AUSZUG ZUM LESEN:

================================

Menschen, die sich von Rechten manipulieren lassen, sind aber nicht einfach nur deren Opfer. Es gibt immer einen Moment, in dem man sich entscheiden kann, was man glauben möchte. Jedoch müssen manche gekränkten Egos andere Menschen abwerten, um sich selbst zu erhöhen. Wer für sich keinen Sinn im Leben erkennt, will manchmal den Lebenssinn anderer Menschen verneinen. Und wer ein unsicheres Weltbild hat, muss alle beseitigen, durch deren bloße Existenz es infrage gestellt werden könnte.

Einseitiger Angriff

Es handelt sich bei den beiden Gruppen, die sich am 16. April in Wien – stellvertretend für den gesamten Konflikt – gegenüberstanden, nicht bloß um zwei politische Gruppierungen mit jeweils gleich-berechtigten Meinungen. Dies ist kein symmetrischer Konflikt. Es ist ein einseitiger Angriff – von Rechtsexremen und religiösen Fanatikern auf  queeres Leben im Allgemeinen. Wegen dieser Hetze verloren erst im letzten Jahr zwei Menschen in Bratislava, bei einem queerfeindlichen Anschlag, ihr Leben (das ist ca. 1 Stunde Zugfahrt von Wien entfernt).

================================

ENTNOMMENES MATERIAL:
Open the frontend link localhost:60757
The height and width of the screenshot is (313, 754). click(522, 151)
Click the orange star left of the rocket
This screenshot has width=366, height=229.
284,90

================================

Schreiben Sie aus dem Text über queerfeindliche Hetze alles von „Es handelt sich“ bis hinunter zu „von Wien entfernt).“ wortgetreu ab.

Es handelt sich bei den beiden Gruppen, die sich am 16. April in Wien – stellvertretend für den gesamten Konflikt – gegenüberstanden, nicht bloß um zwei politische Gruppierungen mit jeweils gleich-berechtigten Meinungen. Dies ist kein symmetrischer Konflikt. Es ist ein einseitiger Angriff – von Rechtsexremen und religiösen Fanatikern auf  queeres Leben im Allgemeinen. Wegen dieser Hetze verloren erst im letzten Jahr zwei Menschen in Bratislava, bei einem queerfeindlichen Anschlag, ihr Leben (das ist ca. 1 Stunde Zugfahrt von Wien entfernt).